### Document segment:
--- START ---

The big news for internal medicine in the 1999 edition of CPT has more to do with what has not been changed than what has. The 1997 version of the Evaluation and Management (E/M) guidelines, expected to be revised by the Health Care Financing Administration (HCFA) for the 1999 CPT, have been scrapped altogether. The Administration and the American Medical Association (AMA) are now hard at work developing new E/M guidelines, which are not expected to be released until late 1999 at the earliest.
Basically, the Administration has agreed to base the new guidelines on a framework developed by the AMA earlier this year, with one notable sticking pointthe use of counting formulas, says Glenn D. Littenberg, MD, a member of the physician reimbursement and coding committee for the American College of Physicians-American Society of Internal Medicine (ACP-ASIM) and a member of the AMAs CPT editorial panel.
The 1997 guidelines contain templates that require physicians to document a certain number of body systems that have been examined, as well as a certain number of evaluation services or procedures performed.
Its designed so that an auditor can look at the documentation and basically count this and count that, and determine whether or not the physician met a certain level of service. Basically, the medical societies have said that this approach to providing health care is unacceptable, Littenberg explains. But, HCFA has said they consider some form of numerical format necessary to ensure consistency.
The Administration has agreed, however, to develop a less burdensome form of E/M guidelines and to allow the AMA to provide technical advice and coordinate input from state and national medical societies.
After the new guidelines have been developed, and the medical societies have been allowed to comment, the Administration will also do significant pilot testing of the new requirements in certain areas of the country, adds Littenberg.
The ACP-ASIM Working Group on Evaluation and Management Guidelines has drafted a position statement recommending that the new version be implemented in an educational manner, which means that they would be used to review only the records of physicians whose utilization patterns showed them to be outliers, says Littenberg.
If documentation did not meet the new requirements, the physician would be advised of the errors and offered educational assistance on how to document correctly, but no claims would be denied based on this initial review.

--- END ---

### Dataset entries:
--- START ---

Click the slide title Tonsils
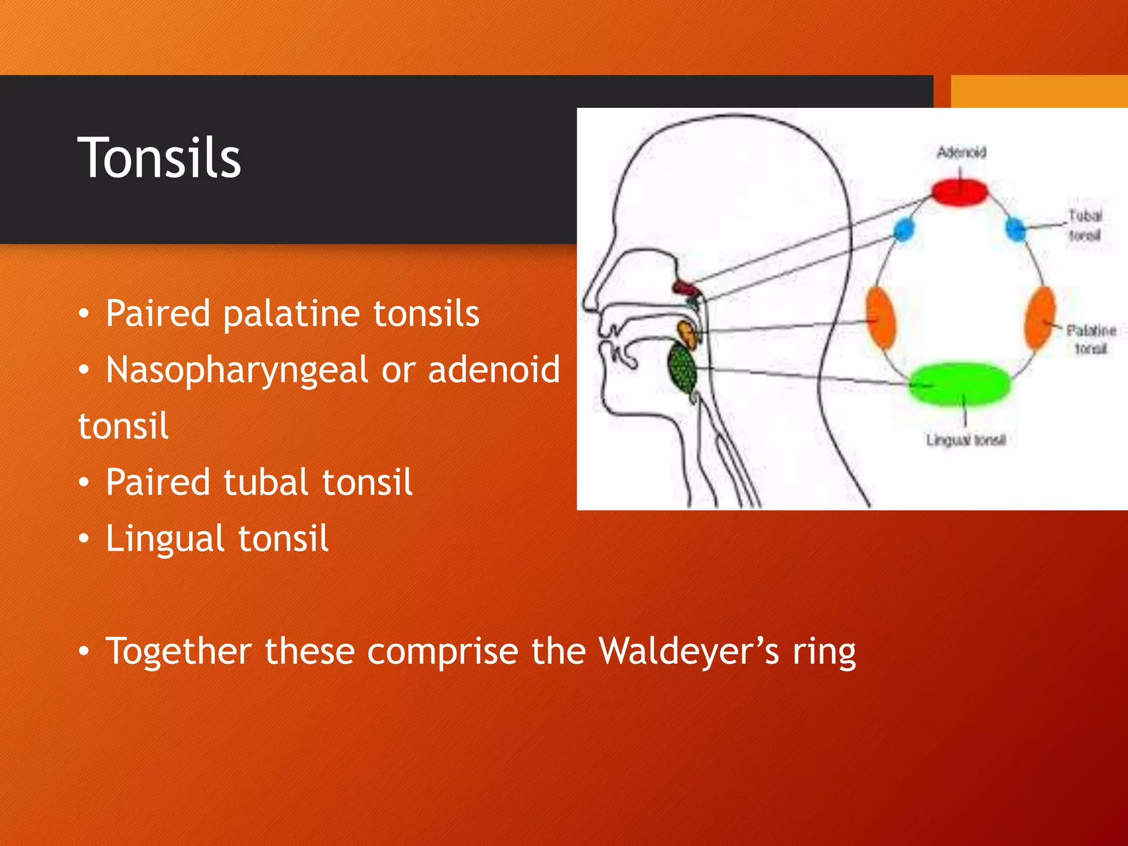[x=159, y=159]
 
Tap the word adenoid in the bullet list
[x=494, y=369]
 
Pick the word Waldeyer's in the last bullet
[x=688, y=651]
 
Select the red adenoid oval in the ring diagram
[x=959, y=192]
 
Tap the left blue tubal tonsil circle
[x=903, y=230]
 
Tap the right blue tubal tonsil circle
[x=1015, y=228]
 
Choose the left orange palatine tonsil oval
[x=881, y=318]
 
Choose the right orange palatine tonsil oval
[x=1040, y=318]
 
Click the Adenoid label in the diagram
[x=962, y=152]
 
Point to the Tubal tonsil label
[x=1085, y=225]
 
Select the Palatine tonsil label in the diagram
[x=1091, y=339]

--- END ---
--- START ---

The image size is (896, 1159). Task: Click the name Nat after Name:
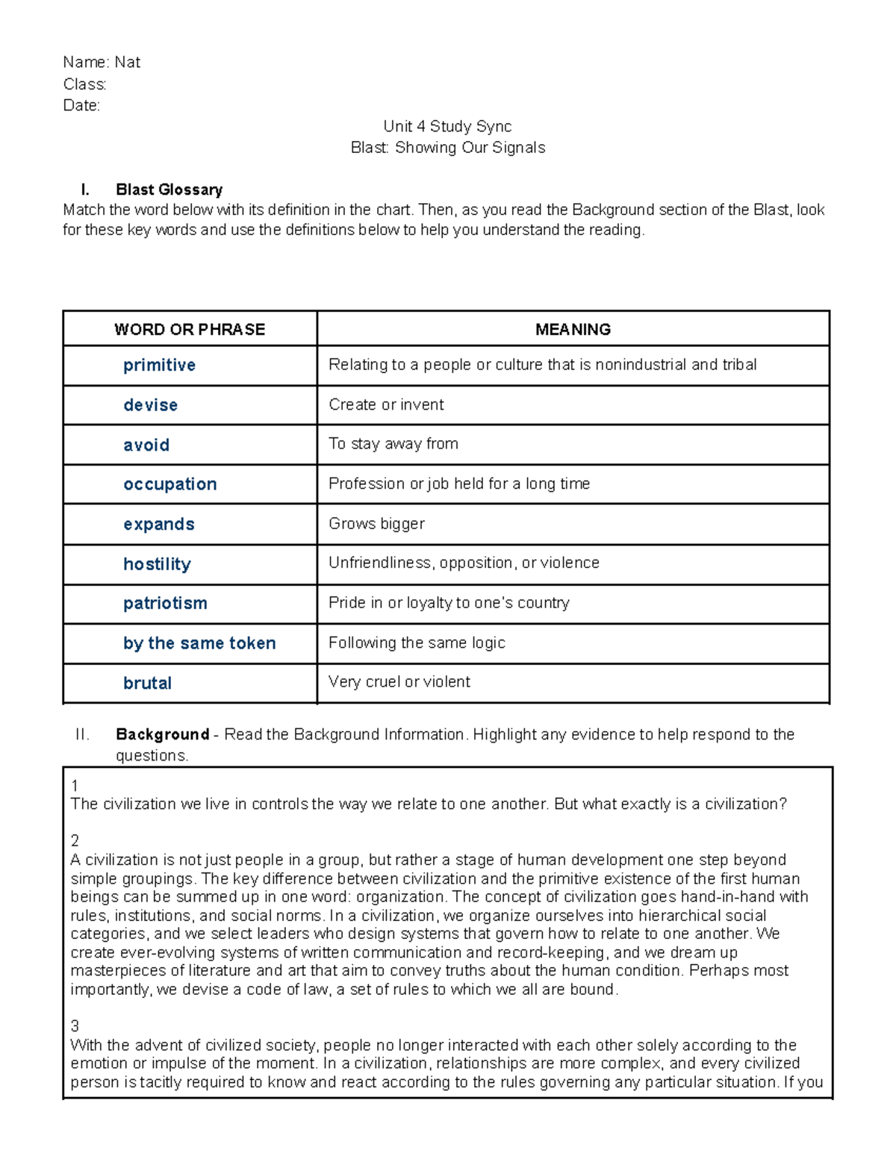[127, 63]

--- END ---
--- START ---

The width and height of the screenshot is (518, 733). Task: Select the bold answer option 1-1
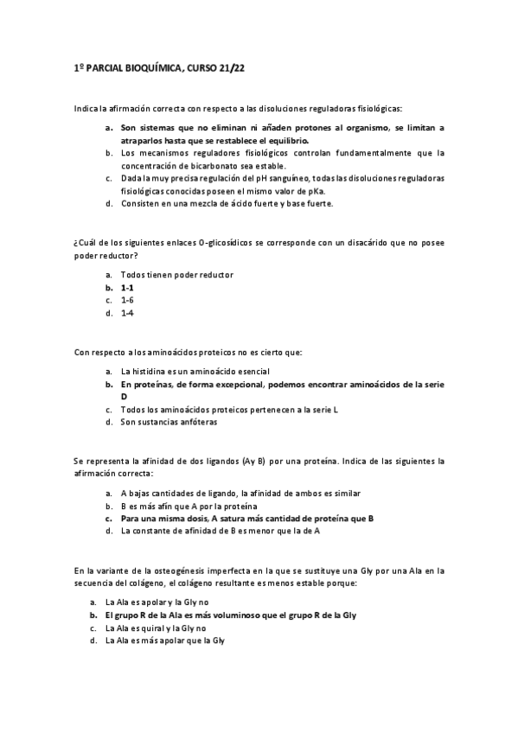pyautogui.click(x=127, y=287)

--- END ---

### What you are asked to do:
Write what comes next in the article on the 1999 E/M documentation guidelines, starting after its final sentence. The entries come from a different source than the text on the E/M guidelines.

### Reply to the exercise:
If the revised documentation requirements are used in this manner, claims would be denied only in cases where a physician engaged in a pattern of coding that was identified as being a statistical outlier; the physicians documentation was subsequently reviewed by the carrier and found to be inadequate; and the physician subsequently failed to take corrective actions and continued to engage in a pattern of billing that was not supported by the documentation, states a portion of the position statement.
The AMA and ACP-ASIM are continuing to push for this approach to documentation compliance.
The ACP-ASIM coding and reimbursement committee will get an opportunity to go over the most current draft of the guidelines at its next meeting and forward comments to the AMA. For now, practices should still adhere to either the 1995 or the 1997 E/M guidelines.
Lab Test Medical Necessity Stressed
Although there were no new changes to CPT codes that would affect internists in particular, Littenberg advises practices to carefully go over the codes for lab panels. Documentation of the medical necessity of diagnostic tests will be one of the next big areas under compliance scrutiny.
There may be some changes in the lab panels, but nothing really big, Littenberg says.
A comparison of the 1998 and 1999 editions found no new lab panel codes (codes listed as deleted, referring coders to other codes were the same in 1998 and 99 books).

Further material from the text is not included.